L’azione negativa dello stress fisico in questo senso risulta amplificata nei casi in cui l’introito energetico non sia sufficiente per sostenere tale attività con interazione di altri ormoni come cortisolo, catecolamine e beta endorfine ad esempio.
Se nell’atleta femmina il raggiungimento di un ipogonadismo vero e proprio soprattutto in sport in cui la composizione corporea è un fattore primario (danza, corsa, ciclismo, ginnastica…) è piuttosto rilevante negli atleti maschi è meno frequente e studi in letteratura riportano alterazioni delle caratteristiche del liquido seminale soltanto in pochissimi lavori scientifici ed effettuati in sport ultra endurance.
Conclusioni
In conclusione, l’obbiettivo di questo articolo era quello di descrivere in maniera generale quanti e quanto complessi siano i fattori in gioco nell’attività fisica e nell’allenamento di una atleta e come il tutto sia il frutto di un equilibrio delicato tra tutte le variabili che ne contraddistinguono la vita stessa.
Considerando pertanto gli innumerevoli aspetti e variabilità del sistema endocrino in risposta all’esercizio fisico acuto e cronico possiamo affermare che per ottimizzare la performance sarà necessario programmare in maniera opportuna allenamento, recupero, alimentazione e valutare tutti i fattori stressanti che circondano la quotidianità dell’individuo.

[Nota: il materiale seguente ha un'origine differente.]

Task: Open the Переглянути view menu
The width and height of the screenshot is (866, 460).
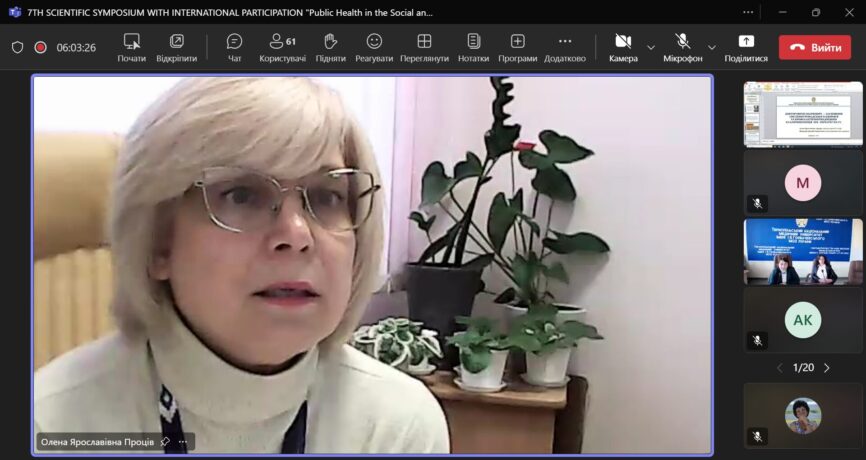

In particolare per gli atleti di elite, sarà fondamentale essere assistiti da personale competente in grado di valutare attentamente individuo per individuo e in funzione di tutte le variabili descritte le interazioni più opportune per raggiungere quell’equilibrio in grado di trasformare in modo efficace i sacrifici dello stesso in incrementi della performance e ottimizzando allo stesso tempo la qualità psico-fisica della vita dell’atleta.